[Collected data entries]
◆ ◆ ◆
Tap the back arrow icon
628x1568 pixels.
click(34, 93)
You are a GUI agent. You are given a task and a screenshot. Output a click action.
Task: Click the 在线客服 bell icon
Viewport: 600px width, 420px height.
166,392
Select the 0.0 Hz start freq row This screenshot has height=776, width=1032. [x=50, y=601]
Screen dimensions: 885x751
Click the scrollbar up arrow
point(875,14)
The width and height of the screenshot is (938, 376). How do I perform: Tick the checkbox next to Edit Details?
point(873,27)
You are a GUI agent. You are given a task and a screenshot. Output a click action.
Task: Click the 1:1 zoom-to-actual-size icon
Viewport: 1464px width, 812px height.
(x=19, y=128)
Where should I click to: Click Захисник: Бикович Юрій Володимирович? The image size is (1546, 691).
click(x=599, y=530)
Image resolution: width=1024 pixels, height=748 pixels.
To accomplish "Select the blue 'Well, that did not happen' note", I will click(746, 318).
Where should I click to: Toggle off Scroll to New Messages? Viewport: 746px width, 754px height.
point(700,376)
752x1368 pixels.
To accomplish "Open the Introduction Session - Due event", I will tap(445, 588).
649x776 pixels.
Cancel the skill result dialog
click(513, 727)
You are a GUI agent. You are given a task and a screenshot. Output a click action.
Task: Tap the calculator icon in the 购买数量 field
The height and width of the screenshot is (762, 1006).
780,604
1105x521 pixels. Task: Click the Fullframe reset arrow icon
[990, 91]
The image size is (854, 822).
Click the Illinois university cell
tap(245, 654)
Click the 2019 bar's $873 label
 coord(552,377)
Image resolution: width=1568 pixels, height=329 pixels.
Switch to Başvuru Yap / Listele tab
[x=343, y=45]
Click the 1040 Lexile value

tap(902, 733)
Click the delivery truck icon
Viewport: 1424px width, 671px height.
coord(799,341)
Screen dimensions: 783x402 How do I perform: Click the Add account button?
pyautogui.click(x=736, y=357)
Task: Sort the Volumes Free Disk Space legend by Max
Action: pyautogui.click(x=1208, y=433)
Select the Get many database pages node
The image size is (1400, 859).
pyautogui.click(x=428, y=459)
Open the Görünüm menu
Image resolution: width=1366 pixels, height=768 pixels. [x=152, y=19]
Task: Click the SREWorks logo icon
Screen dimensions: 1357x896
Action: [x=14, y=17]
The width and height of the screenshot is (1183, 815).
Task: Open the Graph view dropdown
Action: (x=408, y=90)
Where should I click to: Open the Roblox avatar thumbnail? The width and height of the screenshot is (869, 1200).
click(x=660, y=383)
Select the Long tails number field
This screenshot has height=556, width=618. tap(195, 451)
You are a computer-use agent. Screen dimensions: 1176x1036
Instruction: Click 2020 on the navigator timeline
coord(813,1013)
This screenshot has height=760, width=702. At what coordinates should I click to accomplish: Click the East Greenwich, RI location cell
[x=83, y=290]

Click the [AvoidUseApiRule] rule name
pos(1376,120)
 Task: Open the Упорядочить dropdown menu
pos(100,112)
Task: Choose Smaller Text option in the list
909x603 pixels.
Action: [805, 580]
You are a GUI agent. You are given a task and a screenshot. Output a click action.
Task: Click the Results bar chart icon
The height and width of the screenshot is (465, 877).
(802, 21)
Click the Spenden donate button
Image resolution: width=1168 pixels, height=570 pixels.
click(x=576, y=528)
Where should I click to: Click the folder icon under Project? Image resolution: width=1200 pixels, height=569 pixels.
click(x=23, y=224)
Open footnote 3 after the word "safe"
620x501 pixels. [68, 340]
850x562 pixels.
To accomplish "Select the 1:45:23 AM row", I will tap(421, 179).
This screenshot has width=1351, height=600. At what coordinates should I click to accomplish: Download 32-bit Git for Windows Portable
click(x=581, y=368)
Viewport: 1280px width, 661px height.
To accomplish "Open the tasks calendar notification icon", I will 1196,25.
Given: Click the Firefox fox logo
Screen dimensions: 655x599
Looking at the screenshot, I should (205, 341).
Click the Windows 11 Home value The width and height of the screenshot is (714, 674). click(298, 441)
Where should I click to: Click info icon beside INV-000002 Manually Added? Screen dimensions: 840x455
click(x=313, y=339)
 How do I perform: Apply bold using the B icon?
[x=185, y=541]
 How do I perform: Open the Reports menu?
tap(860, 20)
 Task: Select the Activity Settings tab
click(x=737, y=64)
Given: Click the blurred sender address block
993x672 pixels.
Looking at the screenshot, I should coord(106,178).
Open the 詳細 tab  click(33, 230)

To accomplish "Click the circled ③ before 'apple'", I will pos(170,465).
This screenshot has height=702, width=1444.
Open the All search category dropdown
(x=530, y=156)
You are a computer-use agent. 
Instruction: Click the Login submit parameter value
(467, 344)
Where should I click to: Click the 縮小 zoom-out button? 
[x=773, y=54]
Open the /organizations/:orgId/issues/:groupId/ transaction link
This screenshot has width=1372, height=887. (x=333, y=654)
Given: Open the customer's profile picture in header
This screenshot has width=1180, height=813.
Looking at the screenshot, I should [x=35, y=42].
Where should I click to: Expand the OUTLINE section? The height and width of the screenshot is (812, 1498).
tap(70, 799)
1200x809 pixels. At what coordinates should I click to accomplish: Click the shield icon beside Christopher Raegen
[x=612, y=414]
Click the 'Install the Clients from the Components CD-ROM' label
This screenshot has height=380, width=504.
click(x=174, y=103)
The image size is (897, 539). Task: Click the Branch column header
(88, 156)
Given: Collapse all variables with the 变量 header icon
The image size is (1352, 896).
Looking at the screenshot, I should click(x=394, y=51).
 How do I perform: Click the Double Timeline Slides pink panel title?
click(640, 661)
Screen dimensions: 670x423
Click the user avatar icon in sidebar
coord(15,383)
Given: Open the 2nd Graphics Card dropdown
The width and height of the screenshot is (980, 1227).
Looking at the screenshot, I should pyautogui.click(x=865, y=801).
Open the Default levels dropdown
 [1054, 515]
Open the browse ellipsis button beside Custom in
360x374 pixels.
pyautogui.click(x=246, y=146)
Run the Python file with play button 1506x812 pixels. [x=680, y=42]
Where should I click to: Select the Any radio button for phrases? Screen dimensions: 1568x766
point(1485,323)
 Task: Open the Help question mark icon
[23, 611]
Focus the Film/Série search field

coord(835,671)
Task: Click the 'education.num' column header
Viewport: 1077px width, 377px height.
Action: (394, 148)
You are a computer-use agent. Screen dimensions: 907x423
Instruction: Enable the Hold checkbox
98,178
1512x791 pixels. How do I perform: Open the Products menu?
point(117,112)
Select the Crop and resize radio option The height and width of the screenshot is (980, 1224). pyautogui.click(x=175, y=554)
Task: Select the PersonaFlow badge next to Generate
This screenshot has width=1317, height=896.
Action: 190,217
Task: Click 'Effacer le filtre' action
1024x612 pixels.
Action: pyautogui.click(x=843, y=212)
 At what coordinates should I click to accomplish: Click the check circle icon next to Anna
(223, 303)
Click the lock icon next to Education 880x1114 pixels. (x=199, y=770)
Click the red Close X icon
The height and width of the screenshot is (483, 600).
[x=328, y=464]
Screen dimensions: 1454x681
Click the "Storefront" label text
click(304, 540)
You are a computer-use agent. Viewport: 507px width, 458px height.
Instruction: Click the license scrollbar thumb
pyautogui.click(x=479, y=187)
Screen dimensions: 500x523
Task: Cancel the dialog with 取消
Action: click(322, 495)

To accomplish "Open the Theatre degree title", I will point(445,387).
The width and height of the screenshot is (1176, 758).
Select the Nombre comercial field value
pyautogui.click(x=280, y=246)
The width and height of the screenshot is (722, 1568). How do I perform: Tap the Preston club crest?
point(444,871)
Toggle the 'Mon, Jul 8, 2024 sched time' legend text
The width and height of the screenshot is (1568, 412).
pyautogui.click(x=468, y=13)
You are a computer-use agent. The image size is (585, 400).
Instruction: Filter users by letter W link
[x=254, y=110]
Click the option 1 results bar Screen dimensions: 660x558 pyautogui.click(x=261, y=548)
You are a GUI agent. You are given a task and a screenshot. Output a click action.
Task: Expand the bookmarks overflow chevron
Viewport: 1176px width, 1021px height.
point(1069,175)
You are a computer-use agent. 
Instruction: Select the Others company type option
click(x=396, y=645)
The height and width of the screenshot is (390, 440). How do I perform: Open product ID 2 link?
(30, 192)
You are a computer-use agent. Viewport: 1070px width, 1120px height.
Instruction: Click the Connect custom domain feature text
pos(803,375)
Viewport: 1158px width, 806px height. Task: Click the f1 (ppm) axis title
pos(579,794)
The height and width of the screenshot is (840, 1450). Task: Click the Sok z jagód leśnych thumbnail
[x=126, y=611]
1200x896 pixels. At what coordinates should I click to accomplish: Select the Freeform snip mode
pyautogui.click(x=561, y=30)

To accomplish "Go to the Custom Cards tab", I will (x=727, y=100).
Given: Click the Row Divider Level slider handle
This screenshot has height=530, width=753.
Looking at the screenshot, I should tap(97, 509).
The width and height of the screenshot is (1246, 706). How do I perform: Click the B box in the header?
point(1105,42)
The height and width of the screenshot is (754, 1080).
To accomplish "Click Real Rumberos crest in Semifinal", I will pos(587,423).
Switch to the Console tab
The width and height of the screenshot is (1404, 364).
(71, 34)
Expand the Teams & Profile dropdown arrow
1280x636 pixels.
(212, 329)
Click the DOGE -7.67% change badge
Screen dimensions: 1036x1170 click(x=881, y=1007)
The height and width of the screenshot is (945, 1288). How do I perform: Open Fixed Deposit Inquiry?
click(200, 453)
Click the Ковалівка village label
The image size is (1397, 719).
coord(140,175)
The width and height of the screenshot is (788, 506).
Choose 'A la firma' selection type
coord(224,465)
◆ ◆ ◆
THE TASK: The response consists of the lines above that contain "logo".

SOLUTION TO THE PROBLEM:
Task: Click the SREWorks logo icon
Given: Click the Firefox fox logo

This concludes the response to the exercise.